E’ ormai tardissimo quando l’ultima formazione sale sul palco dello Slaughter: si tratta degli HAMFERÐ che, a proposito di luoghi di provenienza improbabili, vengono addirittura dalle Isole Fær Øer. Il loro melodic doom-death metal è sicuramente molto personale, ed è reso distinguibile dalla presenza di quegli elementi tipici delle culture nordiche, da una malinconia sempre sotto traccia e, soprattutto, da una drammaticità tangibile. Peculiarità che la band, come molti altri gruppi che fanno del mood il loro punto di forza, riesce a traslare solo in parte durante gli show dal vivo, ma poco male, idal momento che i sei riescono a sopperire a ciò con un impatto notevole. Anche in questo caso, l’effetto visivo ricopre un ruolo importante: tutti i membri della band hanno un look curatissimo e sono impeccabili nel loro completo composto da smoking e cravatta (tranne, per ovvie ragioni, il batterista) e sanno tenere la scena da consumati professionisti.
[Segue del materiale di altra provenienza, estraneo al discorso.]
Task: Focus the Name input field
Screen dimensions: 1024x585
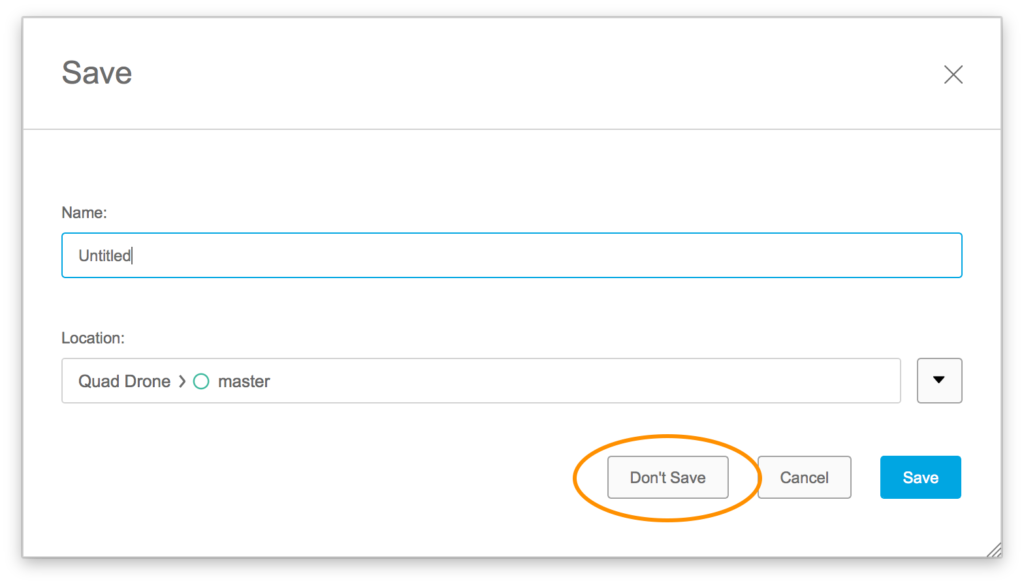Action: (x=511, y=255)
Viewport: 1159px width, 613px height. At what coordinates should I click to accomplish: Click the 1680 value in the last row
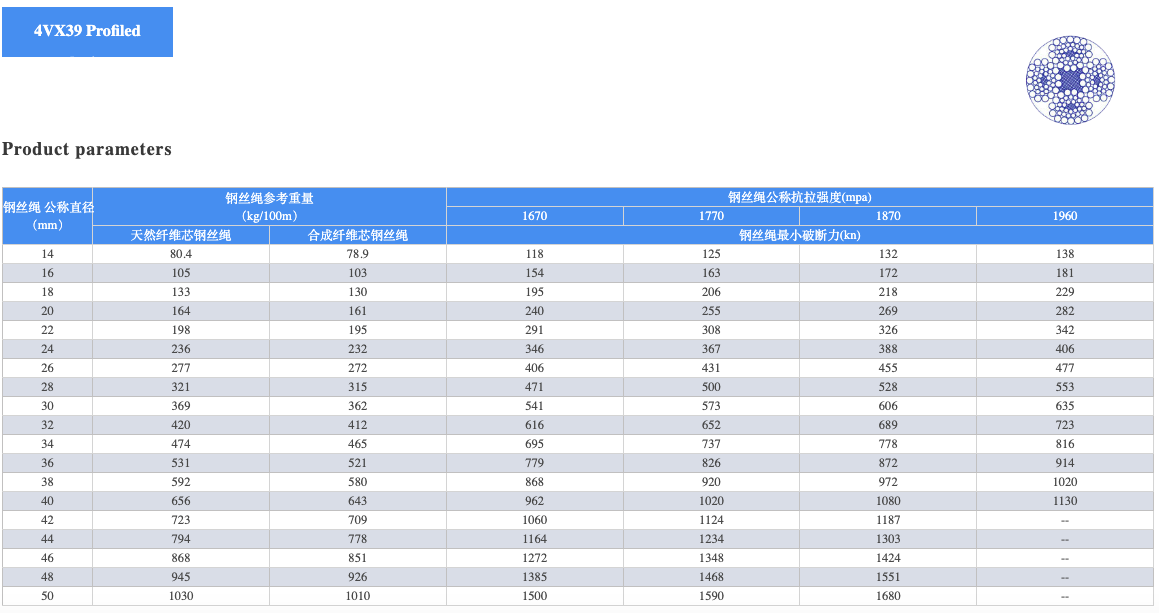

Degna di menzione la prova del cantante che, oltre a dimenarsi come un pazzo per tutta la durata del concerto, mette in mostra un range vocale di tutto rispetto, passando con disinvoltura da toni suadenti e sussurrati ad un growl dirompente, arrivando a lambire in alcuni momenti il limite dell’operistico.
In conclusione, un’altra edizione che non ha deluso, forse senza nomi di punta, ma con cinque concrete realtà che hanno saputo fare la loro parte.